# Want to experience cave house living



## jasper2447 (Apr 8, 2014)

Hi everyone

I have just retired from Local Government and we are intending to move to Southern Spain , probably next year. The idea of cave houses has really fired my imagination and I would love to experience it before making a huge leap. 

My daughter (17) and I are planning to visit the Granada/ Malaga area in late July and we would be delighted to meet up with any Brits who could advise us of the potholes

Does anyone offer B & B in a cave house or could we rent one for, say, a week, so that we could experience unit first hand ?

Love this forum and have found oodles of useful information, for which, many thanks

Best regards

John Barrow


----------



## baldilocks (Mar 7, 2010)

We are not far from the troglodyte area around Guadix. There have been problems in the recent past when we had an excessively wet winter when wet started percolating into some of the cave houses and, of course, you are dependent on the outside not being eroded by too much rain. 

I seem to remember that there were some for short-term rent on Booking.com: 454,709 hotels worldwide. 28+ million hotel reviews. select Guadix as the location, area within 35 km, apartamentos as type of property and you will find a number of properties that are in cave dwellings. Purullena is an excellent village for what you're looking for. Graena is good for a visit (has an excellent [if a little pricey but worth it for the quality] bodega) BODEGA CAUZON, VINOS NATURALES You can phone or e-mail Ramon and he will arrange to give you a private showing (they aren't normally open to the public) and you get a good tasting session plus you can buy (expected to?).

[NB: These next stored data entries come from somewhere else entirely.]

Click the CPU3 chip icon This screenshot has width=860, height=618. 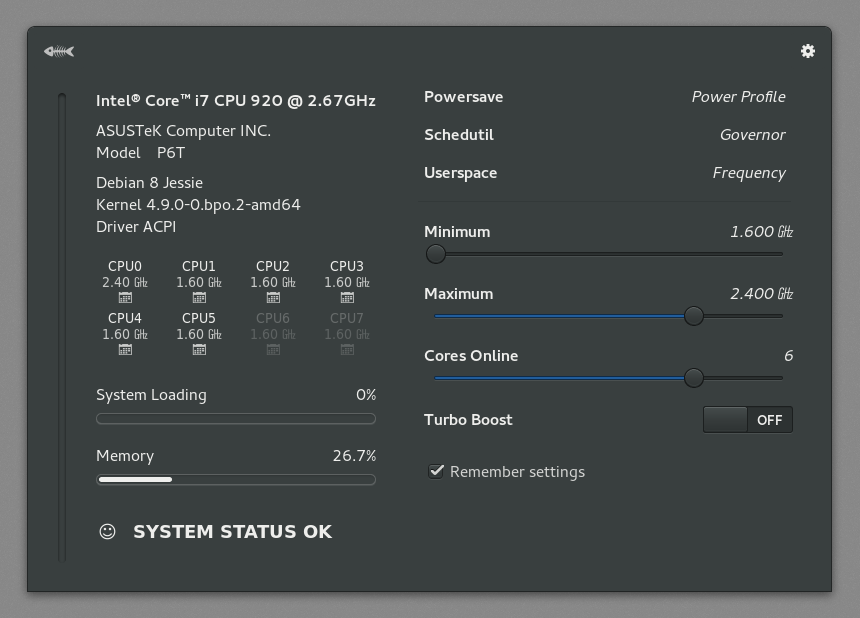click(x=347, y=298)
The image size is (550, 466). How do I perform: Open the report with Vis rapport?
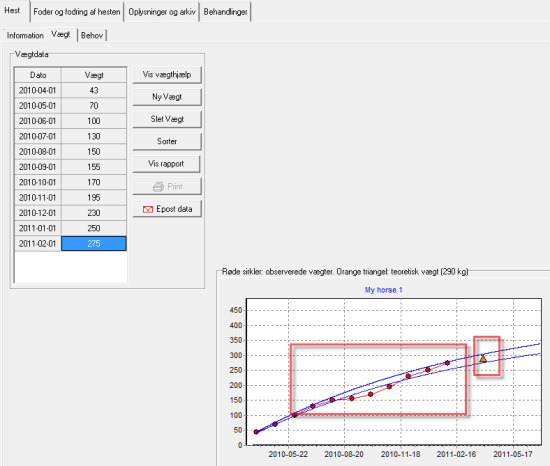tap(166, 164)
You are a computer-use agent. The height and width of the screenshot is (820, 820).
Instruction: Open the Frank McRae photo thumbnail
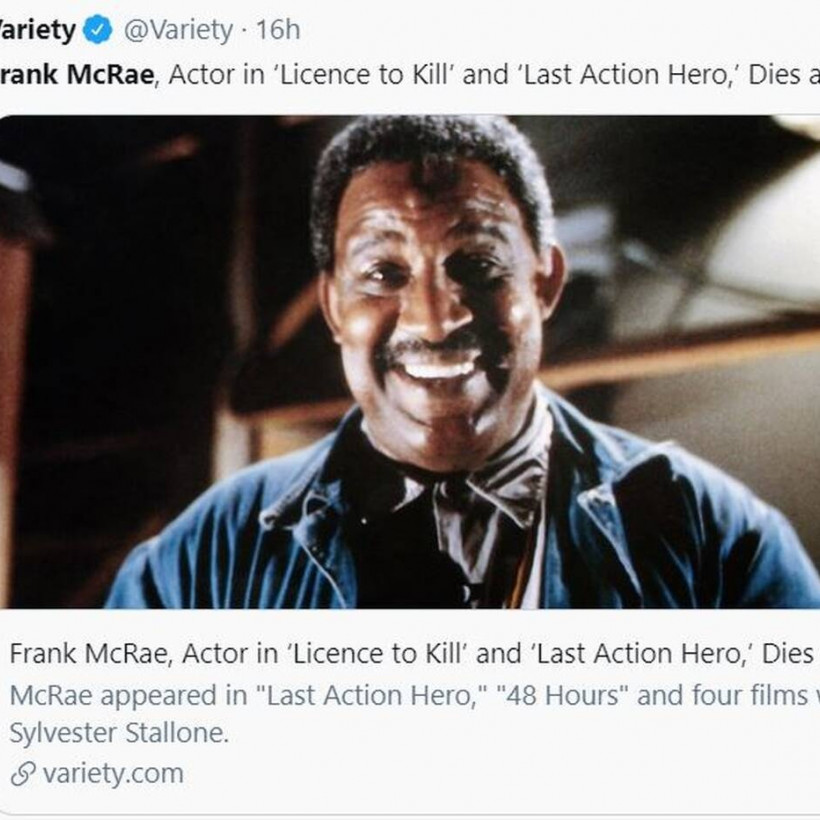point(410,362)
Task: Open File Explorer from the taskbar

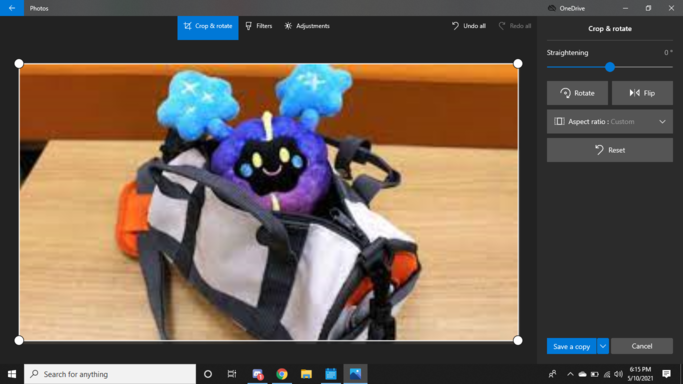Action: (x=306, y=374)
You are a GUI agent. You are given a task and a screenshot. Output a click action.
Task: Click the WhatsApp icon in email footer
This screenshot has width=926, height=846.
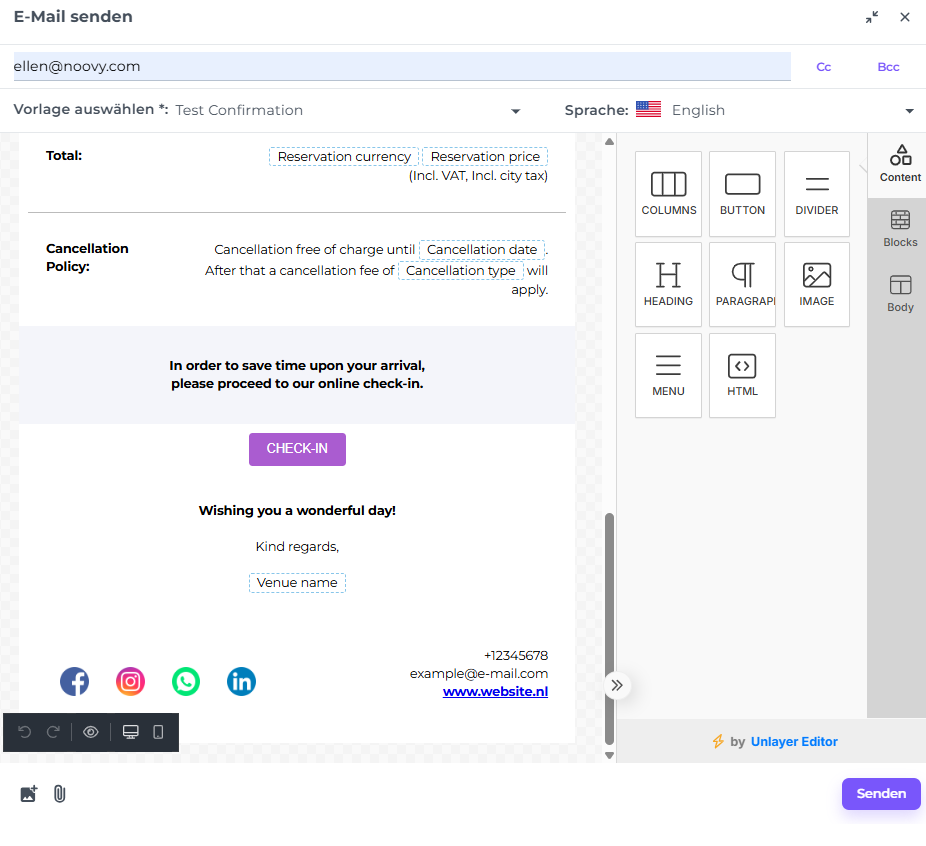[186, 682]
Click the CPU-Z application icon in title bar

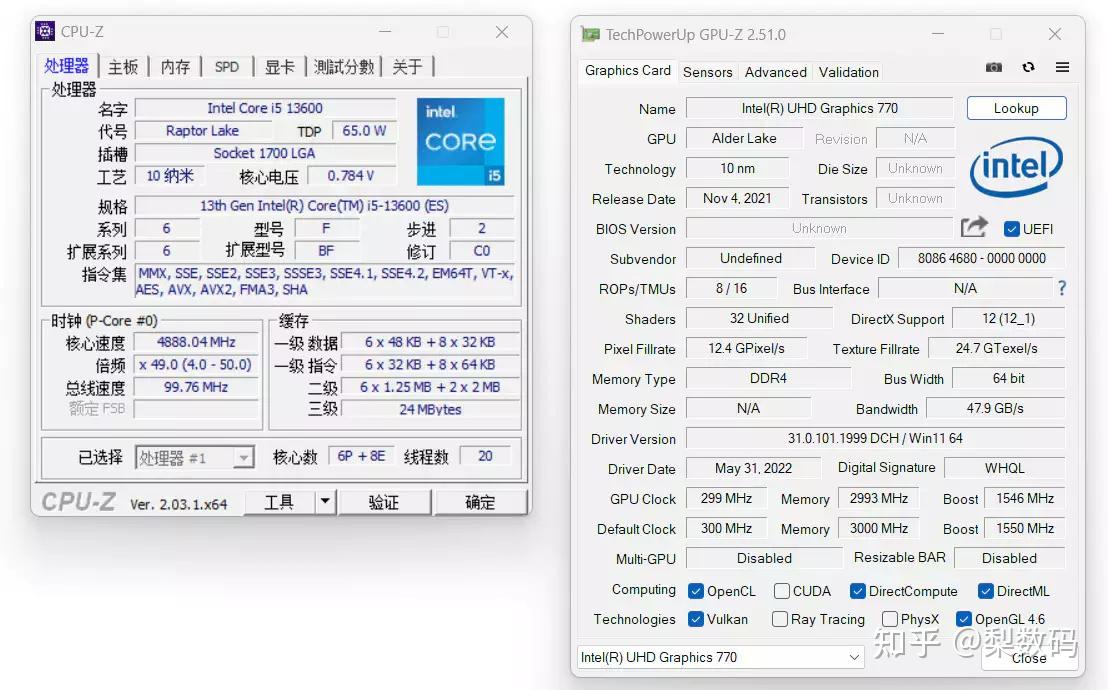[x=44, y=30]
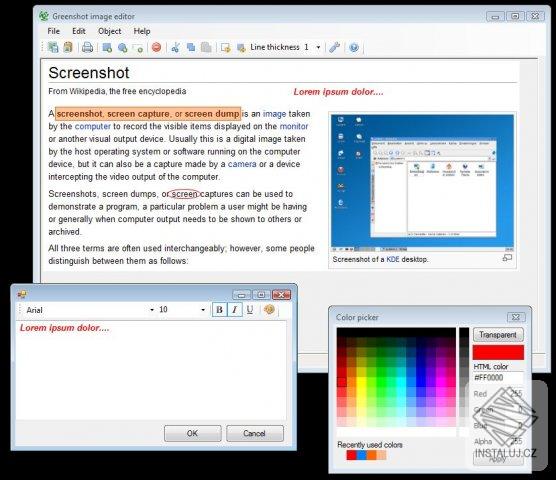Select the Draw ellipse tool
The image size is (556, 480).
coord(123,47)
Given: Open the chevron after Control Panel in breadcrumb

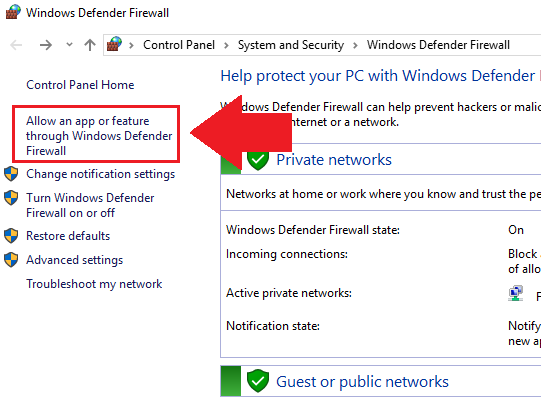Looking at the screenshot, I should [226, 45].
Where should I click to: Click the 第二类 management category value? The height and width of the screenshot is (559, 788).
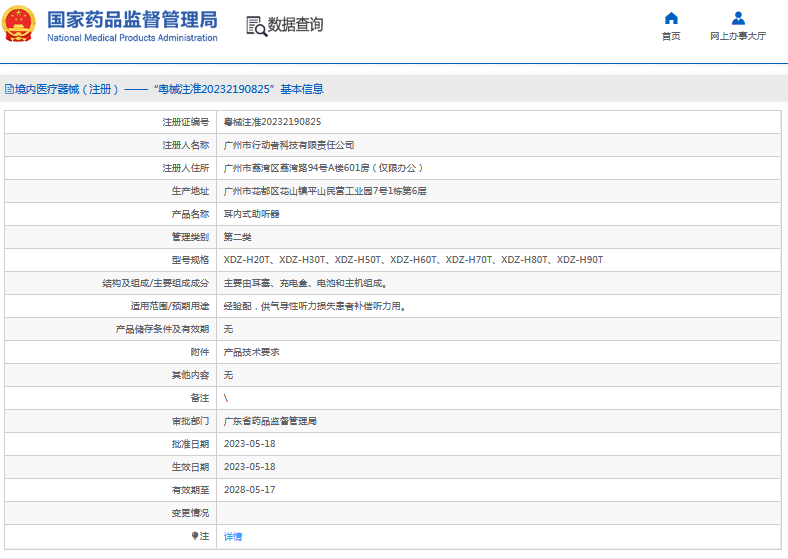tap(237, 237)

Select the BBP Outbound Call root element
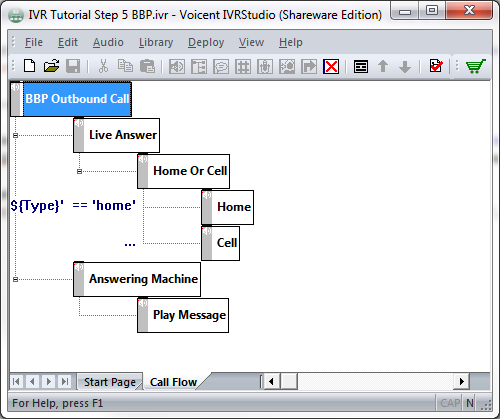71,99
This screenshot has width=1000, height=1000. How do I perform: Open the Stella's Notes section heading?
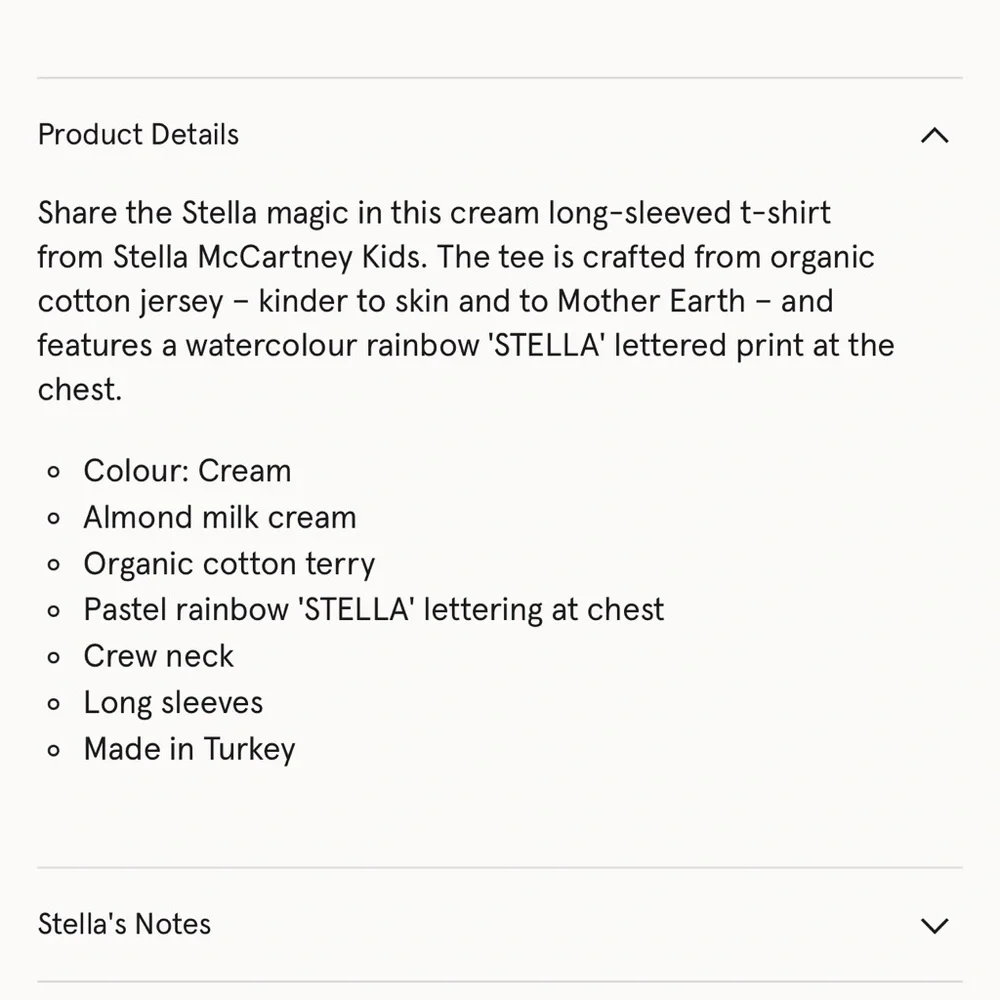tap(124, 924)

We can recommend the 2008 

Also in Purullena is a museum cum show house that is still lived in and is worth a look.


----------



## tarot650 (Sep 30, 2007)

Have a friend who lives at Guadix in a cave house and he absolutely loves it.There is even a cave hotel up there.some of these homes are really nice inside but like anything you have to get a decent one you have got to do your homework.If your in Guadix there is even a museum there dedicated to the cave houses.Enjoy an occasional run up there as there are some really nice venta's.


----------



## Alcalaina (Aug 6, 2010)

I've just seen some on AirBnB!

https://www.airbnb.com/s/Granada--Spain?type=cave


----------



## Madliz (Feb 4, 2011)

With energy prices as they are, the idea of a cave house is quite appealing, being cool in summer yet warm in winter. I think I would just miss windows and natural light too much, though.


----------



## baldilocks (Mar 7, 2010)

Madliz said:


> With energy prices as they are, the idea of a cave house is quite appealing, being cool in summer yet warm in winter. I think I would just miss windows and natural light too much, though.


Some do have windows, especially the more modern ones.


----------



## jojo (Sep 20, 2007)

I've asked this chap http://www.expatforum.com/expats/members/xtreme.html to contribute, he's a bit of an expert on cave dwellings

Jo xxx


----------



## XTreme (May 17, 2008)

Got the call from Jo! And it's for a South Wales boy too 

First off.....I don't live in a cave.....but I've been in hundreds of them!

Yes....I know the pitfalls.....and be aware that some areas are better than others due to the soil and rock structure!

As for trying a cave out.....not a problem, I can arrange something!

Thing is I can't PM you because you don't have enough posts for PM's......but if Jo can pass on my email address to you then just drop me a line!


----------